Rescale the lines that run from the start of the list through the line containing "Chat With Us (476, 1566)", both ends included. Rewrite each of those lines in full, request text and all, with every coordinate in the answers multiplied by 1.1 and rounded to a whole number, halves rounded up.

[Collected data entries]
(begin)

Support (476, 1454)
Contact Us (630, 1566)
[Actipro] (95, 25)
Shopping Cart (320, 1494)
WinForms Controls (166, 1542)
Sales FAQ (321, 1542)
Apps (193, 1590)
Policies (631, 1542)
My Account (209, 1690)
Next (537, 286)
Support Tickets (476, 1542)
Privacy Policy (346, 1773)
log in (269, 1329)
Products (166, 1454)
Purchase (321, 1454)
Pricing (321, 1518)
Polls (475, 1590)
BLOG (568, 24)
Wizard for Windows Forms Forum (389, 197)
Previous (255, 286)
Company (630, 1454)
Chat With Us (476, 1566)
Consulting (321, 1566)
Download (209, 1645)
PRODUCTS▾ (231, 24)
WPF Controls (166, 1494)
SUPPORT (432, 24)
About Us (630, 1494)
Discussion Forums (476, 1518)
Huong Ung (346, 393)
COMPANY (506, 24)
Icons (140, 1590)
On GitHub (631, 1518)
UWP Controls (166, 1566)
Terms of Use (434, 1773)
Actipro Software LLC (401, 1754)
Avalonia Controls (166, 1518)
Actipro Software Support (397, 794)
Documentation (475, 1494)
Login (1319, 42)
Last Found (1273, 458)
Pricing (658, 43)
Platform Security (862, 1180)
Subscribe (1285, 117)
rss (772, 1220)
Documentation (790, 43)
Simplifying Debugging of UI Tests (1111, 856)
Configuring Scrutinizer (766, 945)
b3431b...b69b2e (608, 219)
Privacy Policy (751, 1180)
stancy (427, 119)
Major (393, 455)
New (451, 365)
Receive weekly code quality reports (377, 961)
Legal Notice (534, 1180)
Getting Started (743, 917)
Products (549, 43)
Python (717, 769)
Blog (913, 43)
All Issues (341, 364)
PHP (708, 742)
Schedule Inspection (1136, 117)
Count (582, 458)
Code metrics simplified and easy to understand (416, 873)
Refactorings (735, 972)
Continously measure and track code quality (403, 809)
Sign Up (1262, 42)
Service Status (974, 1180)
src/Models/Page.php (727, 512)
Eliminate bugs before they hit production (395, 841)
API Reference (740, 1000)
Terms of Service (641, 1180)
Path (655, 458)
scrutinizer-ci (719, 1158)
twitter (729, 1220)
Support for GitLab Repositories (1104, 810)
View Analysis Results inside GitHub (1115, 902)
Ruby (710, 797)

(end)

> _Response below_
Support (524, 1599)
Contact Us (693, 1723)
[Actipro] (105, 28)
Shopping Cart (352, 1643)
WinForms Controls (183, 1696)
Sales FAQ (353, 1696)
Apps (212, 1749)
Policies (694, 1696)
My Account (230, 1859)
Next (591, 315)
Support Tickets (524, 1696)
Privacy Policy (381, 1950)
log in (296, 1462)
Products (183, 1599)
Purchase (353, 1599)
Pricing (353, 1670)
Polls (523, 1749)
BLOG (625, 26)
Wizard for Windows Forms Forum (428, 217)
Previous (281, 315)
Company (693, 1599)
Chat With Us (524, 1723)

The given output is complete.